Live 8, al Circo Massimo pienone solo a sera

La maggior parte del pubblico è giunta scendendo da Porta Capena

Lidia Scognamiglio

Simone Turchetti

Il caldo non li ha fermati. Armati di cappellini, bandane e ombrelli, in tanti, soprattutto dopo le 20, hanno sfidato la micidiale calura capitolina pur di essere presenti allo storico evento musicale. Certo, nulla in confronto al milionario raduno londinese dove brillavano, irraggiungibili, le stelle dei Pink Floyd e di Paul Mac Cartney. Ma il popolo italiano del «Live 8» è arrivato, nonostante la voglia di mare che a Roma viene prima di tutto. Gran parte di loro stesa sulla scarpata dal lato di via dei Cerchi a caccia della poca ombra disponibile e con la bottiglietta d’acqua in mano. I più intraprendenti hanno cercato di raggiungere le transenne che raccoglievano il quadrato di folla sotto il palco. Lì erano posizionati i fan più sfegatati, innaffiati di tanto in tanto dagli idranti della Protezione Civile.
La conca del Circo Massimo ha accolto i primi coraggiosi all’alba. Ma il grosso della gente è arrivata nel pomeriggio. «A saperlo prima...» commentano Mara, Paola e Romana, che sono arrivate alle tre del mattino temendo di affrontare da subito un esercito di spettatori. La maggior parte dei presenti è arrivata senza fretta, scendendo da Porta Capena. A un’ora dall’inizio del concerto, alle 15, sotto il palco erano in cinquemila.

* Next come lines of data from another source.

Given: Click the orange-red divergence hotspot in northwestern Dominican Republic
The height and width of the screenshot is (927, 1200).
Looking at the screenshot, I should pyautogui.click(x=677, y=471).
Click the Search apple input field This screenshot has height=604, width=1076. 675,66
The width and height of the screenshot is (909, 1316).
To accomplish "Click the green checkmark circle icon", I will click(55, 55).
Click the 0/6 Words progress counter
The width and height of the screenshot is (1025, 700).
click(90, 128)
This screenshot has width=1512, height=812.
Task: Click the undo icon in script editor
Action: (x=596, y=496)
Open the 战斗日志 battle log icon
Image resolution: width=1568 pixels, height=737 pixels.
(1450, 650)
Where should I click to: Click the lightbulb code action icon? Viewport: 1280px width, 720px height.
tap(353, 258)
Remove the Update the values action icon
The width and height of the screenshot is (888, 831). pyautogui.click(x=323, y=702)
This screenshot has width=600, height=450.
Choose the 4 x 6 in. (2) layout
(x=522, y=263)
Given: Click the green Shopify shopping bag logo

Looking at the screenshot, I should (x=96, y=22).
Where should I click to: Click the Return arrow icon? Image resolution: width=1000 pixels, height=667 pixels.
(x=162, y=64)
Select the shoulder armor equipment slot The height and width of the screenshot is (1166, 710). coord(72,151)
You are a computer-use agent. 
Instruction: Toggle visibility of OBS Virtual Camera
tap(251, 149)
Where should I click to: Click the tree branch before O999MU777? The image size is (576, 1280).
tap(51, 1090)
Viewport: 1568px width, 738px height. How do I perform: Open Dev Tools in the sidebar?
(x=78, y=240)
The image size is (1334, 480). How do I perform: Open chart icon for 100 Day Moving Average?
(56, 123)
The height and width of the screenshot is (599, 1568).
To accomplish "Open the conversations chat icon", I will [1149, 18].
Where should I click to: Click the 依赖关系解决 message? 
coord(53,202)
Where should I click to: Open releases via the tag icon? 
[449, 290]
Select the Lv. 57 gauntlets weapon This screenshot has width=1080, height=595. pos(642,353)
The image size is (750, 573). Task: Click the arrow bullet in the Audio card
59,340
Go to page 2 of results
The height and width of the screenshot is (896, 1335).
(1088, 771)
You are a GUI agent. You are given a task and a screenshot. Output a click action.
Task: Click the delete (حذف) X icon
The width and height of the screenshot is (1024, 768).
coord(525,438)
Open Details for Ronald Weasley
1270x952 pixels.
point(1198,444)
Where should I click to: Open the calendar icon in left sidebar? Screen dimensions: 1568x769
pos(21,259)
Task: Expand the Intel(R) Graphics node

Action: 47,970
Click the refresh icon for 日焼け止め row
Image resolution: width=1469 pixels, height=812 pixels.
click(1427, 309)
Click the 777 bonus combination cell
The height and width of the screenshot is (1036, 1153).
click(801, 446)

Un numero sempre più crescente, alle nove la conta arriva a quota 300 mila o poco più, anche se per il sindaco sarebbero stati in 700 mila.
Sono venuti da tutta Italia per far sentire la loro voce. «Non ci capiterà più un’occasione così». Enzo, 32 anni, ha lasciato Padova in auto alle quattro. Andrea, classe ’59, ha preferito altri mezzi: «Sono partito stamattina da Firenze, ho caricato la mia bici sul treno. Assolutamente non potevo mancare». Serena, 21 anni, dalla provincia di Salerno: «I miei genitori non sanno che sono venuta a Roma, ma non potevo resistere. Dovevo esserci, per dire in prima persona no alla povertà in Africa. Spero solo che le telecamere non mi riprendano».
Accoccolati al sole come due adolescenti, Massimo e Lucia, 43 anni, sono venuti solo per prendere un po’ di sole. La musica? «Il Live 8? Non sappiamo cosa sia...».
Accanto alla lotta contro la povertà, a spingere i tanti giovani sono, però, anche i loro cantanti preferiti. Serena ha una grossa scritta «Zero» disegnata in viola sul braccio. Federico innalza uno striscione: «Zucchero re d’Italia». Laura, solo 15 anni, ha costretto il padre ad accompagnarla al concerto: «Non posso perdermi il mio idolo, Laura Pausini». Immancabili i turisti. Lilian Gary, diciannovenne londinese, è in vacanza nella capitale e il suo giudizio è fin troppo benevolo: «Sono stata fortunata, ho scelto il momento giusto per venire qui». Anche Ina, sua connazionale, non si pente di essere a Roma piuttosto che a Londra, sede centrale della manifestazione. A tratti spuntano tra il pubblico bandiere e cartelli con i nomi delle località di provenienza dei gruppi di ragazzi, che vogliono lasciare così un segno della loro presenza in un evento definito da tanti «storico». Natalia e Maria Antonietta sventolano la bandiera di San Salvador: «Veniamo da un Paese sottosviluppato, questo evento ci tocca in modo particolare». Salah, 42 anni, viene dall’Egitto, e a vedere tanta gente impegnarsi per la sua terra non ha resistito. Si è procurato un pezzo di stoffa e ha realizzato uno striscione «Grazie Roma by Africa».